Awesome. Pre-ordering this immediately. *Ave Imperator Sanguinius!!*


LotN


----------



## Words_of_Truth (Sep 20, 2007)

Pre-ordered the ebook, says I won't get it till the 4th though.


----------



## Lord of the Night (Nov 18, 2009)

Just ordered mine, the physical hardback version and for some reason the order is saying i've ordered the ebook version. Emailed BL to sort this out, I definitely DO NOT want the ebook version.


LotN


----------



## Khyzer (Dec 22, 2012)

Lord of the Night said:


> Just ordered mine, the physical hardback version and for some reason the order is saying i've ordered the ebook version. Emailed BL to sort this out, I definitely DO NOT want the ebook version.
> 
> 
> LotN


That is possibly the scariest scenario I can imagine lol, I will be pre-ordering for fucking sure as soon as I get paid here in a few days.


----------



## Lord of the Night (Nov 18, 2009)

Khyzer said:


> That is possibly the scariest scenario I can imagine lol, I will be pre-ordering for fucking sure as soon as I get paid here in a few days.
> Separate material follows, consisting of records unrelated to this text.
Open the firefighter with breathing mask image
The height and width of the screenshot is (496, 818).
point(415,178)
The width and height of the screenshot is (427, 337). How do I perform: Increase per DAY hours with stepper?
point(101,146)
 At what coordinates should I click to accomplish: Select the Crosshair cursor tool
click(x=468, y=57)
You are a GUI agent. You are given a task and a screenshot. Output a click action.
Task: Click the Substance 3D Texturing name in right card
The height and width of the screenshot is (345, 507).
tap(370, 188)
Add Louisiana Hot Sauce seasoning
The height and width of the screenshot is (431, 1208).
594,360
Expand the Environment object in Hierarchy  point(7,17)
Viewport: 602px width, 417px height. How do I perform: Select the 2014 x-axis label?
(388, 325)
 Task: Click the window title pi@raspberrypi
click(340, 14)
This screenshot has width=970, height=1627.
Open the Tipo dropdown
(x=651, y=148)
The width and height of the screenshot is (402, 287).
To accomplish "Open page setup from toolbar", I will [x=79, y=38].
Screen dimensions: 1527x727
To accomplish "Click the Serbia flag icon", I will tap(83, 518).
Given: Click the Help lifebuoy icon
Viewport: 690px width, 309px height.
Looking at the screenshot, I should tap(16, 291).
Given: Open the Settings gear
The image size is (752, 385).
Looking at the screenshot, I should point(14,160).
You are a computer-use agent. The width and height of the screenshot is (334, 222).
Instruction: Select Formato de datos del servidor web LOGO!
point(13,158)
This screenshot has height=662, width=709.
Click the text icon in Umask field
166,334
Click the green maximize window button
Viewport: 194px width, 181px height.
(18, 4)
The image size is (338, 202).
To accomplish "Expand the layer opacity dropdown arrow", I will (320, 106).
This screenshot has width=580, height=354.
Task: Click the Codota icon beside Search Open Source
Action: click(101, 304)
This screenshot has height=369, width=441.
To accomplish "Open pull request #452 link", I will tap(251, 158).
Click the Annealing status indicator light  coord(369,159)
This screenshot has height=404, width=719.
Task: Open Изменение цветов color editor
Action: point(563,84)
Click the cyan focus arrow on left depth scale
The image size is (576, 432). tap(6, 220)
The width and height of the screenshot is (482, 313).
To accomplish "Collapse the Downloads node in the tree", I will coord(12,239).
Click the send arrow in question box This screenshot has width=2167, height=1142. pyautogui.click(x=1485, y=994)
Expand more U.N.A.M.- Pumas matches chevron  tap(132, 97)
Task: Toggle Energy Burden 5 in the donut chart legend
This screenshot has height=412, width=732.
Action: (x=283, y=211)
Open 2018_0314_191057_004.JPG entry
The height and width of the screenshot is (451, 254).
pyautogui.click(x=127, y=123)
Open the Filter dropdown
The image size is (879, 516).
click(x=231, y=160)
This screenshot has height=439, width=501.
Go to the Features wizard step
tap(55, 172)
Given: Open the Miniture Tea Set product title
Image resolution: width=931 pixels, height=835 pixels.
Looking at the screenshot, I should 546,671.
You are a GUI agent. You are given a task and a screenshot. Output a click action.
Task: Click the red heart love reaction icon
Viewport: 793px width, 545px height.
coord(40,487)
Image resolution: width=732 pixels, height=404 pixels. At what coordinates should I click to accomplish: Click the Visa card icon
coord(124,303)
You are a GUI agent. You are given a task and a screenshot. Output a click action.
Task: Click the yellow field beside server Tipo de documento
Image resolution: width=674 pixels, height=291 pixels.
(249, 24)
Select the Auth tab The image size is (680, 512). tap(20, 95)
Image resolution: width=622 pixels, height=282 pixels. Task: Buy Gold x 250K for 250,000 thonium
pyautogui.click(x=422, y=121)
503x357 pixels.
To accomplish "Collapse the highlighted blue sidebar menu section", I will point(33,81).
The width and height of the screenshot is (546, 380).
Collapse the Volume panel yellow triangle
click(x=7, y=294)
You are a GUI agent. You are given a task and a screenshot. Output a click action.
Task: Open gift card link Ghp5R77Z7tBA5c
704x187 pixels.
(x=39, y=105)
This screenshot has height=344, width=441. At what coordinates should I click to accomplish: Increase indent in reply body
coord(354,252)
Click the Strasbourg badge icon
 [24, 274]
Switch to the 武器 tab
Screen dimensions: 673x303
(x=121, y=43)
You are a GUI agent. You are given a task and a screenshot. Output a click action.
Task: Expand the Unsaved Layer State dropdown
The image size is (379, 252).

Got a prompt reply from BL, twas just a glitch and is now fixed. I am getting the Hardback version. :biggrin:


LotN


----------



## Chaplain-Grimaldus (Aug 4, 2013)

Will be getting this and Vulkan lives on ebook come payday.


----------



## Shadow Walker (Jun 10, 2010)

Ordered mine. I had same issue as you LotN but BL response was quick and it will be hardback


----------



## Words_of_Truth (Sep 20, 2007)

I've just ordered the Tallarn novella to.


----------



## Sev (Sep 15, 2013)

Awesome, I just wanted to order Tallarn: Executioner and saw this was up for preorder as well. Can't wait to read this!

edit: Damn, when did BL change their shipping policies? A few months ago I could buy a HH hardback without shipping cost, but now you don't get free delivery under 30€...


----------



## Lord of the Night (Nov 18, 2009)

Words_of_Truth said:


> I've just ordered the Tallarn novella to.


As have I. *10 MILLION TANKS!!* :grin:


LotN


----------



## The Scion of Chemos (May 24, 2013)

Anyone else get the Tallarn poster?
I personally LOVE the artwork(probably my favourite that BL has ever done), so I grabbed that along with my copies of Tallarn and Unremembered Empire.


----------



## Child-of-the-Emperor (Feb 22, 2009)

Lord of the Night said:


> *10 MILLION TANKS!!*


Ridiculous isn't it?


----------



## mal310 (May 28, 2010)

Lord of the Night said:


> As have I. *10 MILLION TANKS!!* :grin:
> 
> 
> LotN


I really don't understand the excitement about the 10 million tanks thing. To me it’s just daft. That’s roughly eight million more tanks than there were space marines at any one point during the great crusade which conquered a galaxy. 10 million tanks on one planet? If a story came out with 10 Billion tanks would a load of people go YEAH, AMAZING, CAN'T WAIT!! It totally lessens my interest to be honest. 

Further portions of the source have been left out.